Ramar Transportation
OPS·04

Secure In-Transit Holding

Schedule recovery when shipments can't move. Vessel late, terminal congested, regulatory hold — Ramar holds the load and the chain of custody.

operating brief

Dangerous goods don't always move on schedule. Vessels arrive late. Terminals call hazmat exclusion windows. Customs holds a load for documentation review. A DOT inspector pulls a Class 1 shipment for review. When that happens, the freight has to sit somewhere — and somewhere is not always a public yard or a bonded warehouse that accepts placarded cargo.

Ramar's Secure In-Transit Holding is a short-duration, 49 CFR-compliant chain-of-custody service for placarded freight in transit — not magazine storage. We operate under 49 CFR exclusively. The freight stays under the original carrier (Ramar), under the original shipping paper, with class-appropriate segregation per 49 CFR 177.848 and attendance per 49 CFR 397 Subpart B, on our secured, gated, monitored yard outside Wilmington NC. Schedule changes that would normally trigger a vendor handoff and a paperwork reset stay inside the integrated chain — same chain of custody, same accountability, no new bill of lading.

Long-duration magazine storage of Class 1 freight is a separate regulatory regime that requires specialty regulatory licenses. Ramar does not provide magazine storage — for that, freight is consigned to a magazine-licensed facility. What we do is hold the chain of custody intact while the in-transit hold runs, so a one- or five-day weather, customs, or routing event doesn't fracture the operating chain.

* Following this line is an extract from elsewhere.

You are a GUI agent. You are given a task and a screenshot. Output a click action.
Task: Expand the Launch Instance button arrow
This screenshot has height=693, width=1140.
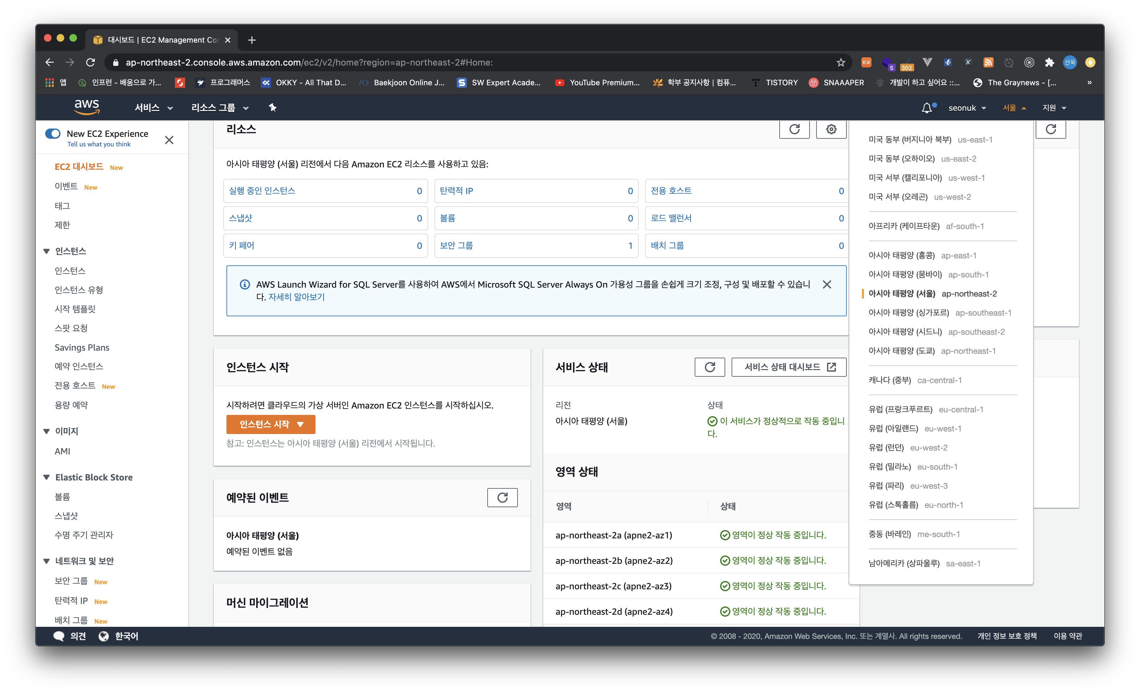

This is the service customers don't think about until they need it. By that point, the alternative is a panic call to a third-party warehouse that may or may not accept the load.

capabilities

What this service covers

  • Class-segregated in-transit holding per 49 CFR 177.848
  • Continuous attendance and surveillance per 49 CFR 397 Subpart B
  • Bonded customs holds at FTZ-eligible ports (through partners)
  • 24/7 monitored, fenced, gate-controlled yard
  • Schedule recovery — load resumes onward dispatch when window opens
  • Single-document continuity — no new shipping papers, no chain-of-custody reset
  • Short-duration: hours to days, not long-term storage
process

How a load runs

  1. 01 / 04

    Hold trigger

    Schedule change is detected (vessel delay, terminal exclusion, customs hold, DOT inspection, weather routing). Ramar dispatch routes the load to a class-appropriate holding spot on our yard or partner yard.

  2. 02 / 04

    Receipt and segregation

    Load is checked in, placards verified, attendance protocol set per 49 CFR 397.5/397.7, segregation distance applied per 49 CFR 177.848 if other classes are present. Driver attendance is maintained for attended classes.

  3. 03 / 04

    Continuous monitoring

    Yard runs 24/7 monitoring for the duration of the hold. Customer receives daily status updates and any flag events (weather, security, regulatory activity).

  4. 04 / 04

    Resumption and onward dispatch

    When the hold window clears, load resumes within the integrated chain — drayage, transload, or long-haul — under the original chain of custody and original shipping paper.

regulatory framework

Operates under

questions

In-Transit Holding — Frequently Asked

Is this magazine storage for Class 1 freight?
No. Ramar's Secure In-Transit Holding is short-duration, 49 CFR-compliant chain-of-custody holding for placarded freight in transit. Long-duration magazine storage of explosives is a separate regulatory regime that requires a different license — we don't provide that service.
How long can a load stay in in-transit holding?
Hours to days, typically. Vessel-delay holds can run 5-10 days; customs and routing holds usually clear faster. There is no hard cap inside an in-transit posture, but anything longer than a routing event is properly handled by consigning the freight to a magazine-licensed facility.
Does the load need new shipping papers when held?
No. The original shipping papers, placards, and chain of custody continue through the hold. That is the operational difference between in-transit holding inside an integrated operator vs. a third-party warehouse handoff.
What regulations does Ramar operate under for this service?
49 CFR exclusively. Segregation per 49 CFR 177.848, attendance per 49 CFR 397 Subpart B, parking per 49 CFR 397.7. We do not operate under any non-49-CFR storage regime.